**Task objective:**
Each line of the entries that mentions the string "link" needs to be reported.

===============

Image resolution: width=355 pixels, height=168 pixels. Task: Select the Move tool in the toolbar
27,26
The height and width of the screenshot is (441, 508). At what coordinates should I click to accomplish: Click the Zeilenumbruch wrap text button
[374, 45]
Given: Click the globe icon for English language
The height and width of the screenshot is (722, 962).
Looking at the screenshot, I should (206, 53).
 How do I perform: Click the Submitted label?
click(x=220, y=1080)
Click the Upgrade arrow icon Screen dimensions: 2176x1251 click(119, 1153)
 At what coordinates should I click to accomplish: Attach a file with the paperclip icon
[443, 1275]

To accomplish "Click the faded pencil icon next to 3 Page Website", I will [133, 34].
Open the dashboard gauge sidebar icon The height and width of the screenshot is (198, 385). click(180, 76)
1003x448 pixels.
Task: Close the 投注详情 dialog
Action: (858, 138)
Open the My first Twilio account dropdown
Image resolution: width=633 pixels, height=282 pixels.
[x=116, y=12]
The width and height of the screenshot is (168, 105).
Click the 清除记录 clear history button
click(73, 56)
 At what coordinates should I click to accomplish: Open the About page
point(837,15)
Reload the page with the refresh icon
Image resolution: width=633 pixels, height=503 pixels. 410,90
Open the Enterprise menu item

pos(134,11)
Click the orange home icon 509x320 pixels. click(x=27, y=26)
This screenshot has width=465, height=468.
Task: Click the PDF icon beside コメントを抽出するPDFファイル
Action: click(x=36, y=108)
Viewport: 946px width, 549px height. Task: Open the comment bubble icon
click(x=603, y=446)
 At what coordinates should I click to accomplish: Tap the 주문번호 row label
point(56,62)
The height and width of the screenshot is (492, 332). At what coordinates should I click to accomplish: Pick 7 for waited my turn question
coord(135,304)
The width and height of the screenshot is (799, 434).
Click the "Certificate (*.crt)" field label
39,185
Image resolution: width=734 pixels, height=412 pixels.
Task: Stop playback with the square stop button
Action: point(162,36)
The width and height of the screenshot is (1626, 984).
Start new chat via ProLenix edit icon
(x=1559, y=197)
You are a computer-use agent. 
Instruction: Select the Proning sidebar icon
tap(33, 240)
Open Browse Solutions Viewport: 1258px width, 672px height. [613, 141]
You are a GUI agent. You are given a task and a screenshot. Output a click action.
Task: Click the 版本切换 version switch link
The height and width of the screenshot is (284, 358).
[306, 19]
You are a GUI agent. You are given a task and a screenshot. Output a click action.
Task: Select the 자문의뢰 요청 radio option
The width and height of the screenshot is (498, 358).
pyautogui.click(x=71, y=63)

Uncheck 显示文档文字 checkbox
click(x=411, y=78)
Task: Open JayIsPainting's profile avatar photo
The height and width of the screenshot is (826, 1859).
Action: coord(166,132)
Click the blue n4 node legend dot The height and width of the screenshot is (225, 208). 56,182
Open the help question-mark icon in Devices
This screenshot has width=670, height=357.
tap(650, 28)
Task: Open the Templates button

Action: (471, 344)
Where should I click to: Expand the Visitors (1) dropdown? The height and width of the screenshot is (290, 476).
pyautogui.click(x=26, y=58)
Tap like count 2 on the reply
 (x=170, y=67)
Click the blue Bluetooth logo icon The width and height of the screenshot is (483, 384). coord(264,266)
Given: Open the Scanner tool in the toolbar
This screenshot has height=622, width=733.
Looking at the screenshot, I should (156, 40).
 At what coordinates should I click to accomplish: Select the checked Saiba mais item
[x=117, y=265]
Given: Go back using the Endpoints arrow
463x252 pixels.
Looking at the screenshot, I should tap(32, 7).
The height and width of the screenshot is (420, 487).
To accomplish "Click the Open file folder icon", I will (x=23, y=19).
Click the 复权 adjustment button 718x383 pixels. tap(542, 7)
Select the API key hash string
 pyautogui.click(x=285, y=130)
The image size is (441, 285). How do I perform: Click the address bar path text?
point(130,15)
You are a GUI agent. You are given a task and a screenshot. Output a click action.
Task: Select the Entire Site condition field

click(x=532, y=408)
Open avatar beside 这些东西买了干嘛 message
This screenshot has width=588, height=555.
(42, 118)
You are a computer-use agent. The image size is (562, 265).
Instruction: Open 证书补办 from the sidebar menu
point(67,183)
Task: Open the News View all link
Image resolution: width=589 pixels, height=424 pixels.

===============

**Answer area:**
Task: Click the 版本切换 version switch link
Task: Open the News View all link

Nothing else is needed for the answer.